# The problem
Print, in exact form, the lines below from the one containing "Click the 17N latitude axis label" through the one containing "Task: Toggle the thumbnails sidebar list", and omit all others.

Saved entries
——————

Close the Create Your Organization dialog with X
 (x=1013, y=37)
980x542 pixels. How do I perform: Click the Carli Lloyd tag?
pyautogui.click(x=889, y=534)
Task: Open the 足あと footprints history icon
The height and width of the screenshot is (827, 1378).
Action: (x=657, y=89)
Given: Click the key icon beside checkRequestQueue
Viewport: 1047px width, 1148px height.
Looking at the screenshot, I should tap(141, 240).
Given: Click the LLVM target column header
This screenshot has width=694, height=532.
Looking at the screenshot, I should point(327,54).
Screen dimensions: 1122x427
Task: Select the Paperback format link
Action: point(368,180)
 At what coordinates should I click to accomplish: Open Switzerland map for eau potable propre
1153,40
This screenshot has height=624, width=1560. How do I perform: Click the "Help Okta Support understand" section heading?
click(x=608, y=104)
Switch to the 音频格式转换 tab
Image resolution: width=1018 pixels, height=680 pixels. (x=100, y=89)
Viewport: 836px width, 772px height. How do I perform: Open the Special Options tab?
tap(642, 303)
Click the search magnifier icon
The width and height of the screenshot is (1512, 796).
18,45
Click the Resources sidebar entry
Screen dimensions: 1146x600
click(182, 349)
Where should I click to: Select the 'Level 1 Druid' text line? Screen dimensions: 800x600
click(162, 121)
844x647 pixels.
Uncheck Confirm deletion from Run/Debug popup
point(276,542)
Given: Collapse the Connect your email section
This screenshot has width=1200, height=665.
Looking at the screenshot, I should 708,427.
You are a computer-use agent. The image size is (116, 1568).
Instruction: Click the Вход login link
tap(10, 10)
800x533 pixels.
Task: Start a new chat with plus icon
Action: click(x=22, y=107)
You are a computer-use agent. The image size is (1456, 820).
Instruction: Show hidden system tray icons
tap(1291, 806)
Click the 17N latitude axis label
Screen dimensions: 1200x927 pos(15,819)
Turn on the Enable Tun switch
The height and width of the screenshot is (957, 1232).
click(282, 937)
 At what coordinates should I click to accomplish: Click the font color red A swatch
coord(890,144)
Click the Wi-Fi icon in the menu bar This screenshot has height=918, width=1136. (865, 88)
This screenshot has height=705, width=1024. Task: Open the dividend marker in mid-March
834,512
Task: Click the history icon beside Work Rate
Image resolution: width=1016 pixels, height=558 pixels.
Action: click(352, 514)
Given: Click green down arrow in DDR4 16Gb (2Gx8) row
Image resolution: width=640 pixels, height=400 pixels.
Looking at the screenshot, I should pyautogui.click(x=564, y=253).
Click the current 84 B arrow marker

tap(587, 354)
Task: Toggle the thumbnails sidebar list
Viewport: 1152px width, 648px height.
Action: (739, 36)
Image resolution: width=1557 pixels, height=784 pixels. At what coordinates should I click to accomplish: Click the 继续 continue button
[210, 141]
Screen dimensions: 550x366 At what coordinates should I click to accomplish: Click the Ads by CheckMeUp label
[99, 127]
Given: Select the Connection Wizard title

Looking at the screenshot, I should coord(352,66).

——————

# Response box
Click the 17N latitude axis label
Screen dimensions: 1200x927 pos(15,819)
Turn on the Enable Tun switch
The height and width of the screenshot is (957, 1232).
click(282, 937)
 At what coordinates should I click to accomplish: Click the font color red A swatch
coord(890,144)
Click the Wi-Fi icon in the menu bar This screenshot has height=918, width=1136. (865, 88)
This screenshot has height=705, width=1024. Task: Open the dividend marker in mid-March
834,512
Task: Click the history icon beside Work Rate
Image resolution: width=1016 pixels, height=558 pixels.
Action: click(352, 514)
Given: Click green down arrow in DDR4 16Gb (2Gx8) row
Image resolution: width=640 pixels, height=400 pixels.
Looking at the screenshot, I should pyautogui.click(x=564, y=253).
Click the current 84 B arrow marker

tap(587, 354)
Task: Toggle the thumbnails sidebar list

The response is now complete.